主人公の私は・・・月舟アパ-トの七階に住み、人工降雨の研究をしているので皆からは「先生」と呼ばれている。
最近、引っ越して来て、つむじ風食堂に入ったところ、気に入り、常連客の一人になる。
帽子屋の桜田さんから、二重空間移動装置を譲り受けたり、
古本屋ではなんとも奇妙な「唐辛子千夜一夜奇譚」を見つけ、店の主からは300万円で売ると言われ・・・・
果物屋の青年とは宇宙や哲学的な話を楽しみ・・・・
ほかにも舞台女優の奈々津さんとの関わり、かつて父親に連れられて行った懐かしい喫茶店の二代目店主との再会など、登場する人物たちと主人公の「私」の会話が全部、ほんわかするかんじ。
読んでいて、とても心地よい、大人のための童話のような物語でした。
映画化された作品も見てみたくなった!
好きだな~こういう話♪
★★★★★
運命の糸に導かれた二人の少年ハギと透流は、
殺されかけたハギの母を救うため、
得体の知れない闇の世界「ウンヌ」へと旅立つ。
(毎日新聞社HPより)
第一部を読んでから時間がちょっと経ったので、詳しい内容を忘れていたけど・・・
読み始めたら、すぐ思い出した!
結界を境に別々の世界で暮らす、ハギと透流が森の中で出会い、お互いを最初は警戒しつつ互いに助け合い困難に向かっていく姿は、ハラハラドキドキ。
ハギの暮らす「ウンヌ」では厳しい格差社会の掟があり、それを支配しているのがミドさま。
恐れ崇められているミドさまだけど、「ウンヌ」の外の世界で生きる透流にしてみれば
それはおかしな話。
同じ地に暮らすものなら皆、平等なはず。そこになんら差別される所以はないはず。
「ウンヌ」では透流たちのような者は「マノモノ」として恐れられている。
見ただけで体が腐ってしまうと言われていて、接触することがないように気を付けていると。
それも全てミドさまの言いつけ。
第二部は、ハギと透流が森で出会い、怪我を負っているハギを透流が家に連れ帰り手当てをして助け、森に怪我をしたまま残されたハギの母親・トモを二人で助けに行く話。

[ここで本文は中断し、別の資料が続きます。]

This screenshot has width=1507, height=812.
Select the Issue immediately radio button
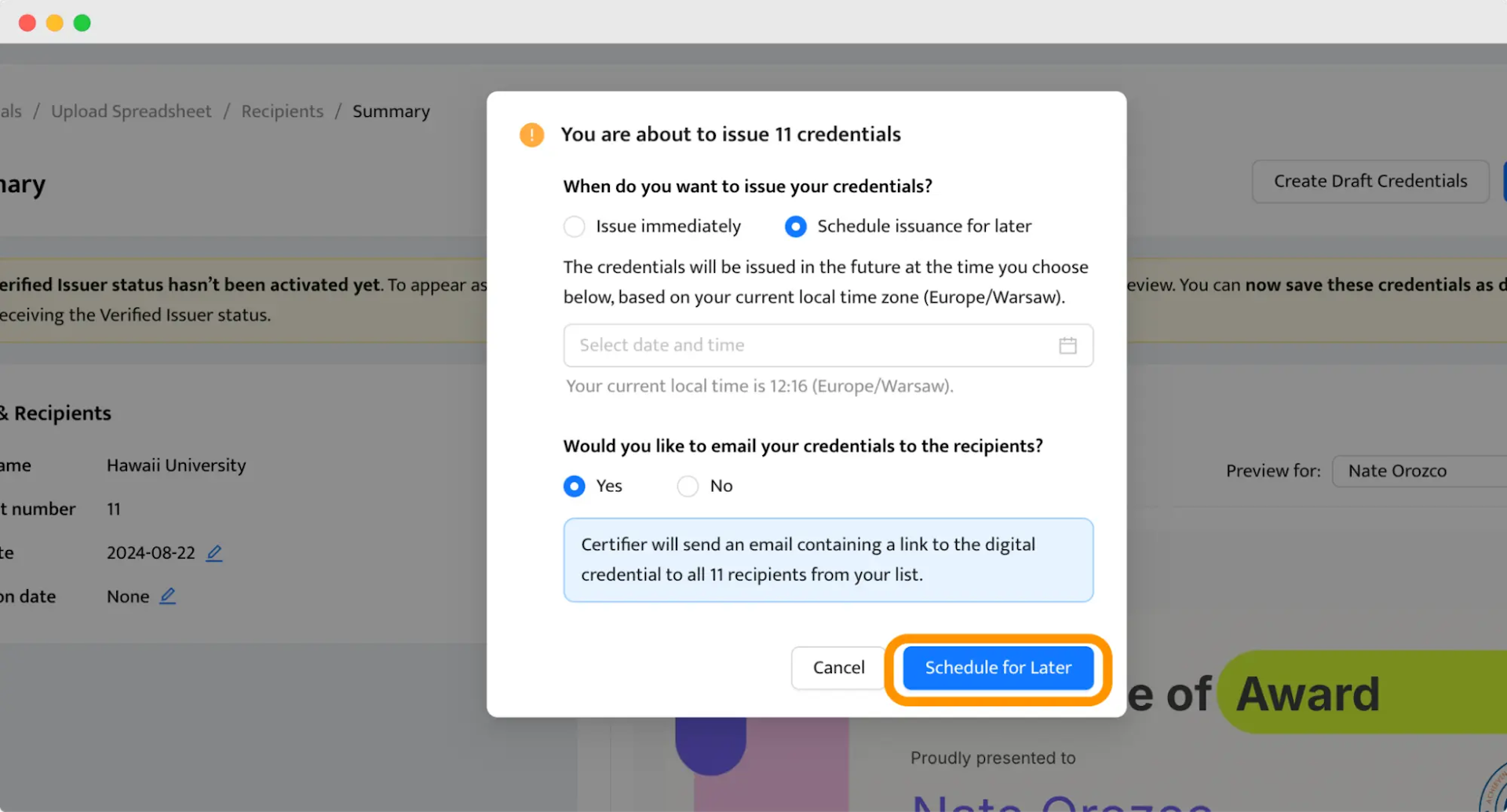pyautogui.click(x=574, y=226)

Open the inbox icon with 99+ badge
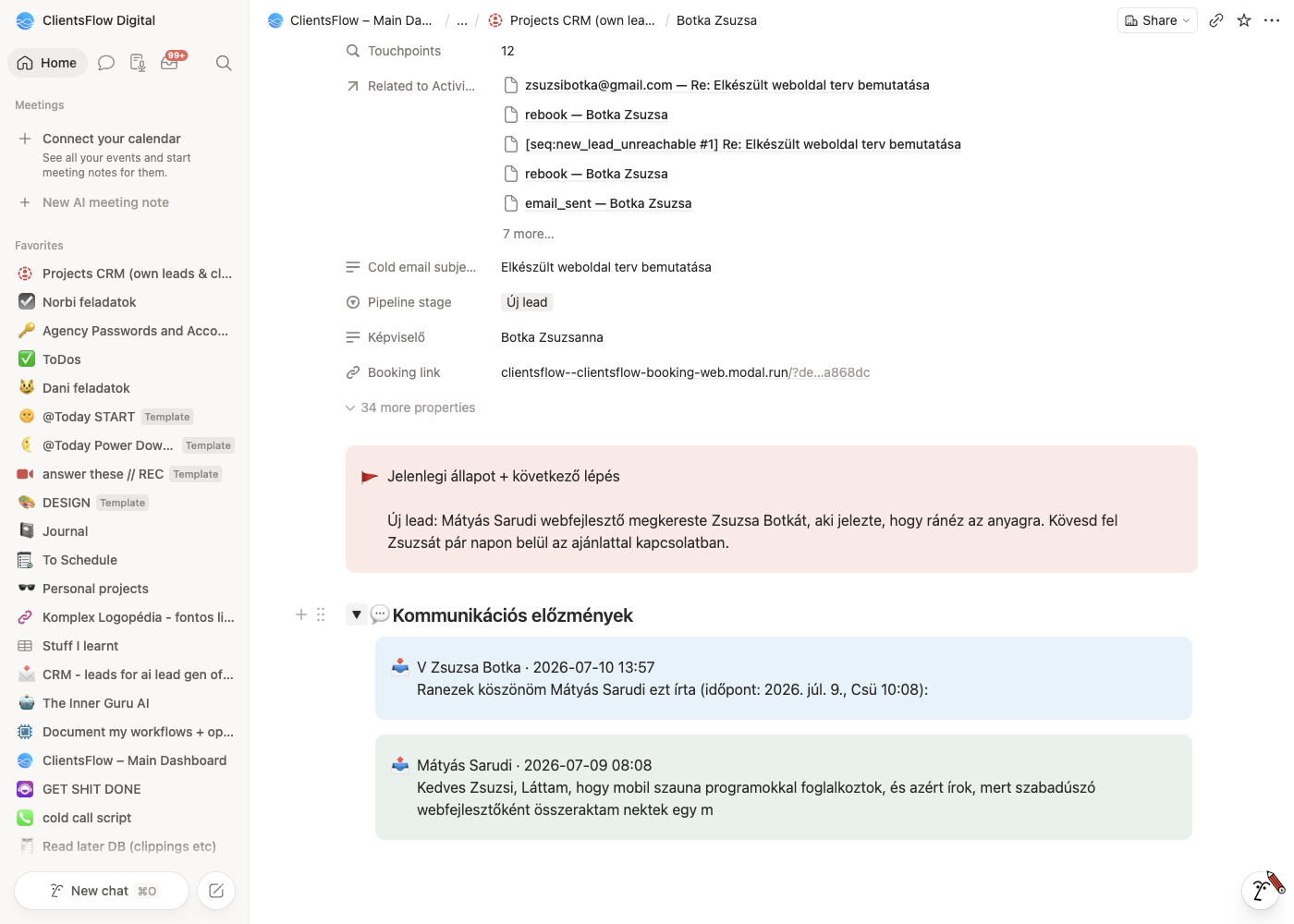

無事、母親と再会出来てホッとしたのは良かったけれど・・・・
物語は気になる場面で終わってしまったぁ~!!
う~早く続きが読みたい!!
進化し続ける湊かなえの新たなる代表作!
元英語講師の梨花、結婚後、子供ができずに悩む美雪、
絵画講師の紗月。3人の女性の人生に影を落とす謎の男「K」。
感動のミステリ
(文藝春秋HPより)
帯文に「湊かなえのセカンドステ-ジ始動!」とあるように
今までの人間の醜い悪が渦巻くような重く暗い、なんともいえないイヤ~な雰囲気の話とは、ちょっと方向が違うようなお話でした。
今までのような作風も面白いけれど、物語としては、今回のようなものが個人的には良いな~。
三人の女性の話が最初はばらばらに語られる。
最初に登場の女性は梨花。
両親を亡くし、祖母と二人で暮らしていた。
しかし祖母が入院、講師として勤めていた英会話スク-ルは経営破綻であっけなく解雇。
経済的に不安な日々に追いやられる。
以前から「K」と名乗る人物から経済的援助を申し出されていたため、まだ見ぬ謎の人物だが、頼ってみようか?と考える。
二番目に登場の女性は美雪。
伯父の経営する建設会社に勤務し、伯父の勧めで同じ会社の営業担当の和弥と結婚。
和弥のことは前から好意を持っていいたので美雪にとっては幸せな結婚だった。
そして、伯父の息子・陽介と和弥は親友。
陽介の妻・夏美を含め4人は親しく交流を持つ。
三番目に登場の女性は沙月。
母親と二人暮らし。
学生時代は、友人の希美子に誘われて山岳同好会のメンバ-だった。
希美子は先輩の浩一に好意を抱いていた。
沙月は初対面の浩一に不思議な親近感を抱いていた。
最初の梨花の話で登場の謎の人物「K」とは誰なのか?
気になり、イニシャルが「K」の人物が出るたびに「この人?」と思ってしまった。
でもイニシャルは、苗字なのか?名前なのか?わからないので、最後の方まで確信は持てず、楽しみが先延ばしにされる仕掛けは、なかなか上手い!
三人の女性たちの関係も段々とわかっていき、
最初から登場人物をメモしながら読んでいたので、それらが見事に繋がっていく様子は楽しかった!
表題の意味も納得でした!!
ちょっと切ない話ではありますが、良いお話でした。
美雪、沙月の過去の思いを抱えて、
梨花がこれから幸せな人生を歩んで行ってくれたらいいなぁ~。
★★★★★
物騒な奴らが再びやってきた!
三年ぶりの書き下ろし長編登場!!
酒浸りの元殺し屋「木村」。狡猾な中学生「王子」。腕利きの二人組「蜜柑」「檸檬」。運の悪い殺し屋「七尾」。物騒な奴らを乗せた新幹線は、北を目指し疾走する! 『グラスホッパー』に続く、殺し屋たちの狂想曲
(角川書店HPより)
「グラスホッパ-」(たぶん、未読)の続編になるとは知らずに読みました。でも、困ることはなく、最初から最後まで面白く読みました♪
東北に向かう新幹線のなかで、繰り広げられる物語。
限られた空間と時間のなかで、スリル満点の物語が描かれていた。
新幹線のなかに、集まった人たちの、そこに来るまでの話も盛り込まれ・・・
最初は、悪魔みたいな中学生・王子とその子分みたいな生徒たちの行動が実に不快なかんじで、そこに偶然、通りかかった木村が、王子に関わっていく様子に興味を持った。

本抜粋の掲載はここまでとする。